** Begin PAGE EXTRACT **

The MongoDB Sharded cluster can be accessed via the Mongos instances in port 27017 on the following DNS name from within your cluster:

    mongodb-mongodb-sharded.default.svc.cluster.local

To get the root password run:

    export MONGODB_ROOT_PASSWORD=$(kubectl get secret --namespace default mongodb-mongodb-sharded -o jsonpath="{.data.mongodb-root-password}" | base64 --decode)

To connect to your database run the following command:

    kubectl run --namespace default mongodb-mongodb-sharded-client --rm --tty -i --restart='Never' --image docker.io/bitnami/mongodb-sharded:4.4.1-debian-10-r0 --command -- mongo admin --host mongodb-mongodb-sharded

To connect to your database from outside the cluster execute the following commands:

    kubectl port-forward --namespace default svc/mongodb-mongodb-sharded 27017:27017 &
    mongo --host 127.0.0.1 --authenticationDatabase admin -p $MONGODB_ROOT_PASSWORD

Maybe kubectl get events can help to see if there is something else in the cluster that avoid the chart to be fully operational.

Apart from that, I would check if you have any kind of restriction in your cluster in terms of networking; not sure if for this case it is more useful to check any GKE support page or forum as the issue seems not related to the chart itself

fgsalomon commented 4 years ago

--authenticationDatabase admin -p $MONGODB_ROOT_PASSWORD

Yes, on the rare occasion that the chart is deployed successfully I can connect to MongoDB. I think you are right and the issue is not related to the chart itself so I will check the GKE cluster. Thank you very much for your help @carrodher !!

** End PAGE EXTRACT **
** Begin DATASET RECORDS **

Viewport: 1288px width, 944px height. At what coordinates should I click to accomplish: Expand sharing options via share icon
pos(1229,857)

** End DATASET RECORDS **
** Begin DATASET RECORDS **

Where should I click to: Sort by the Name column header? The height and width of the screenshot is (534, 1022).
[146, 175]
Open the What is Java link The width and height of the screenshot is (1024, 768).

** End DATASET RECORDS **

> EXERCISE REQUIREMENTS
Answer these from the MongoDB thread:
1. On which port are the Mongos instances reached?
2. Which command might show whether something else in the cluster keeps the chart from being fully operational?
3. What does fgsalomon say they will check?
The entries aren't needed for anything here.

> RESULT OF THE TASK
1. Port 27017
2. kubectl get events
3. The GKE cluster